In the meantime, the company tells customers that they can prevent attacks on Surface devices by changing some UEFI settings.
Windows users can manually install the Secure Boot DBX update from the UEFI Forum, but Microsoft has warned that this update has not been tested and it’s only recommended for professionals and enthusiasts since installing it can result in “unrecoverable failure to boot.”
Red Hat says BootHole impacts Red Hat Enterprise Linux 7 and 8, Atomic Host, and the OpenShift Container Platform 4. The company has advised users to update their grub2 packages and customers using Secure Boot need to update the kernel, fwupdate, fwupd, shim and dbxtool packages, which contain newly validated keys and certificates.
Canonical, whose security team has identified additional GRUB2 vulnerabilities following Eclypsium’s research, has released updated packages for Ubuntu, and says it will provide a packaged DBX update in the future, but told users that until then they can apply a third-party DBX update.
SUSE has published a blog post and provided the following statement to SecurityWeek:
“We’re aware of the Linux vulnerability called BootHole shared by Eclypsium today, and our customers and partners can rest assured we have released fixed grub2 packages which close the BootHole vulnerability for all SUSE Linux products today, and are releasing corresponding updates to Linux kernel packages, cloud image and installation media.
Given the need for physical access to the bootloader, the most likely exposure is when untrusted users can access a machine, e.g. bad actors in classified computing scenarios or computers in public spaces operating in unattended kiosk mode. To ensure that sophisticated attackers cannot reinstall old versions of grub2, software and hardware vendors are working together. SUSE Linux Enterprise provides unprecedented reliability, stability and security to the enterprise, and we are committed to keeping our customers’ and partners’ systems up to date and ready to handle everyday business challenges.”

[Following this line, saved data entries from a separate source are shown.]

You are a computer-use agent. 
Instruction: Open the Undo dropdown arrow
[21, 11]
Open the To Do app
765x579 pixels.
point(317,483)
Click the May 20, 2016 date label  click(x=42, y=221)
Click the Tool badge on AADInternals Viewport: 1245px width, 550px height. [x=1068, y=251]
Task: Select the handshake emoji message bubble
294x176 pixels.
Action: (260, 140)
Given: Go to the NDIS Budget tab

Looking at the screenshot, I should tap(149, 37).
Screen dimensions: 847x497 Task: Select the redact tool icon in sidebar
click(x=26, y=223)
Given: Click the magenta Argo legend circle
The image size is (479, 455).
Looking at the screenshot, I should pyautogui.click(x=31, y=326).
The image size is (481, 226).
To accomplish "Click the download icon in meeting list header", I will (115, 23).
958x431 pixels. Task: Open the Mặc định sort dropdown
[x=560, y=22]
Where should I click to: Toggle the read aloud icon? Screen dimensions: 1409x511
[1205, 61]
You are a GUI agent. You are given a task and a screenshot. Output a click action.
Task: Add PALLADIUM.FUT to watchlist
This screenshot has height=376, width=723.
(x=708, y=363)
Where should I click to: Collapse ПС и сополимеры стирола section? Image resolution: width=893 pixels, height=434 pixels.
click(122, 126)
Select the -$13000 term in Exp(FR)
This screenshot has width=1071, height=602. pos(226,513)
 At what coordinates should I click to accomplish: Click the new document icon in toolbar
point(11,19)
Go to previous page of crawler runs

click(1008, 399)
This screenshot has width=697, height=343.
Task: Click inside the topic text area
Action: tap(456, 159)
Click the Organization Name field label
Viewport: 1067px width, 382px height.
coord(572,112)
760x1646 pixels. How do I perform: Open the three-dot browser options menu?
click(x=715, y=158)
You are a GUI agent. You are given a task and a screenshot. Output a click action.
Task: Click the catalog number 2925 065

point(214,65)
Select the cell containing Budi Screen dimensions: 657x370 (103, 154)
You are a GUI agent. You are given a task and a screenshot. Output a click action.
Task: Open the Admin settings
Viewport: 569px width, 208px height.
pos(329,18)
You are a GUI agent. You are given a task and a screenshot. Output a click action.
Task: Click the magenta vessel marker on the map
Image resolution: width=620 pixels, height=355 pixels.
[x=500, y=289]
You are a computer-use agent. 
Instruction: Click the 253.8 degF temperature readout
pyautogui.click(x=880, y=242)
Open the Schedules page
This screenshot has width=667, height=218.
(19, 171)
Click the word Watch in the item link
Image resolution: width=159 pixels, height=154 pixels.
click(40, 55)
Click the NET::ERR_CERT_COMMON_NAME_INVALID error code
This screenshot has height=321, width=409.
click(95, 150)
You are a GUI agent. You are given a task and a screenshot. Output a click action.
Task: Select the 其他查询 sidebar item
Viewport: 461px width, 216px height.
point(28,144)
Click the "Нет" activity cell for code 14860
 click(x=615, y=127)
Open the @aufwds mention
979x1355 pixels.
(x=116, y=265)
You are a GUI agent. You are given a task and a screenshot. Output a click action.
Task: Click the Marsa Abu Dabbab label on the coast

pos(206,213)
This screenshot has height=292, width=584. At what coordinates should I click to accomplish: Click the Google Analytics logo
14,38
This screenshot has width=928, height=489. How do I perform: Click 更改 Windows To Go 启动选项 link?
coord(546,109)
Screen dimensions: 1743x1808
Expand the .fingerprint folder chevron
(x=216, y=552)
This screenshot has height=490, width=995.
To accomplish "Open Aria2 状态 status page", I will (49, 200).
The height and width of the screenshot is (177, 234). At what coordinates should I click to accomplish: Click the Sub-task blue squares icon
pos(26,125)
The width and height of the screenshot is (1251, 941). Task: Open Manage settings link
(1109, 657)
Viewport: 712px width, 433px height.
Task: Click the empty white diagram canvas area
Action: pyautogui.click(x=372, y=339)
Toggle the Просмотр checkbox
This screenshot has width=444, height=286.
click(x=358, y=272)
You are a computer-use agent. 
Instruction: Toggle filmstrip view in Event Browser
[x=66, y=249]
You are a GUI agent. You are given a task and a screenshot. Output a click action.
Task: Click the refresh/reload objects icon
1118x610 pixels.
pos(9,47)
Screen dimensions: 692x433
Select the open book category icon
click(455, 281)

Debian told customers that since Debian 10 (buster) was the first release to include support for Secure Boot, older versions of the operating system may not receive updates. For Debian 10 (buster), developers have already released updated GRUB2, linux, shim, fwupdate and fwupd packages.
Oracle has also published an advisory with the steps customers need to take to obtain and install relevant updates. Oracle says BootHole impacts Oracle Linux, Oracle Solaris, and other operating systems running on Oracle x86 servers.
VMware says CVE-2020-10713 affects Photon OS when configured with Secure Boot, as well as virtual machines running impacted operating systems. The company is working on an update for Photon OS.
The virtualization giant pointed out that exploitation of BootHole inside a VM cannot allow an attacker to compromise the host, but noted that available patches will need to be deployed on both guest and host machines.
HP says it will be providing a SoftPaq to allow users to update the DBX database. The company has shared a long list of business notebook PCs, business desktop PCs, workstations, retail point-of-sale products, Thin Client devices, home notebook PCs, and home desktop PCs impacted by the vulnerability.